![]() |
| Wakil Ketua Umum Dewan Pimpinan Nasional Federasi Serikat Buruh Persatuan Indonesia (DPN FSBPI), Hartati Balasteng, |
Malut, Dalam momentum peringatan Hari Anti Kekerasan terhadap Perempuan, Wakil Ketua Umum Dewan Pimpinan Nasional Federasi Serikat Buruh Persatuan Indonesia (DPN FSBPI), Hartati Balasteng, menyampaikan desakan tegas kepada pemerintah pusat maupun daerah agar menangani kasus kekerasan terhadap perempuan secara lebih serius dan terukur.
Data Komnas Perempuan mencatat 1.197 kasus kekerasan terhadap perempuan di Maluku Utara, sebuah angka yang oleh Hartati—akrab disapa Tati—disebut sebagai bukti nyata bahwa tubuh dan kehidupan perempuan masih menjadi wilayah paling rentan di tengah masyarakat.
“Lonjakan kekerasan seksual yang diikuti kekerasan psikis dan fisik menandakan relasi kuasa yang timpang antara laki-laki dan perempuan masih dibiarkan bekerja tanpa koreksi,” ujar Tati, Sabtu (06/12/2025).
Menurutnya, tingginya angka tersebut tidak dapat dilihat sebagai statistik semata. Ia menilai norma patriarki serta stigma terhadap korban masih sangat kuat, terutama di wilayah kepulauan seperti Maluku Utara, di mana banyak perempuan di desa dan pulau kecil kesulitan mengakses layanan pengaduan.

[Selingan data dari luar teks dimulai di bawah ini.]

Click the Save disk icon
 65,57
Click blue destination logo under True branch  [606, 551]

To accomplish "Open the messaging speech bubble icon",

Kondisi ini membuat 1.197 kasus tersebut berpotensi hanya menjadi “puncak gunung es”.
Tati menegaskan, momentum 16 Hari Anti Kekerasan terhadap Perempuan (16 HAKTP) harus menjadi ruang penting untuk membuka kenyataan bahwa kekerasan berbasis gender adalah pelanggaran hak asasi, sehingga negara wajib hadir secara konkret.
“Pemerintah harus menyediakan layanan yang mudah diakses, mempercepat penanganan hukum, memperkuat UPTD PPA, dan menjamin pemulihan korban,” tegasnya.

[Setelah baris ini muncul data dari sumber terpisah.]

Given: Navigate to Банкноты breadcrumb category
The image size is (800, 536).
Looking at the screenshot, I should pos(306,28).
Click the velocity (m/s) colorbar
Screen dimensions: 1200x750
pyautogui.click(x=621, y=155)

Ia juga menyoroti rendahnya tingkat penyelesaian kasus yang hanya sekitar 30 persen, yang menurutnya menunjukkan bahwa perempuan korban di Maluku Utara sering mengalami kekerasan berlapis: disakiti oleh pelaku, lalu diabaikan oleh sistem yang seharusnya melindungi mereka.
Sebagai suara perempuan Maluku Utara, Tati menyerukan agar kampanye 16 HAKTP tidak berhenti sebagai slogan tahunan. Ia mendorong pendidikan gender di tingkat komunitas, perluasan ruang aman di desa-desa, mobilisasi solidaritas perempuan, serta tuntutan agar negara hadir tanpa syarat dalam upaya perlindungan korban.
“Kekerasan terhadap perempuan adalah kegagalan negara dan budaya dalam menghormati martabat perempuan. Dengan menyuarakan data, pengalaman korban, dan relasi kuasa yang timpang, kita menegaskan bahwa perjuangan perempuan harus terus digelarkan untuk melawan kekerasan dan merebut kembali ruang hidup yang adil dan aman bagi setiap perempuan di Maluku Utara,” pungkasnya.
Berita semacam ini menjadi pengingat bahwa perjuangan melawan kekerasan berbasis gender tidak pernah selesai, dan setiap angka adalah kehidupan yang menuntut keadilan.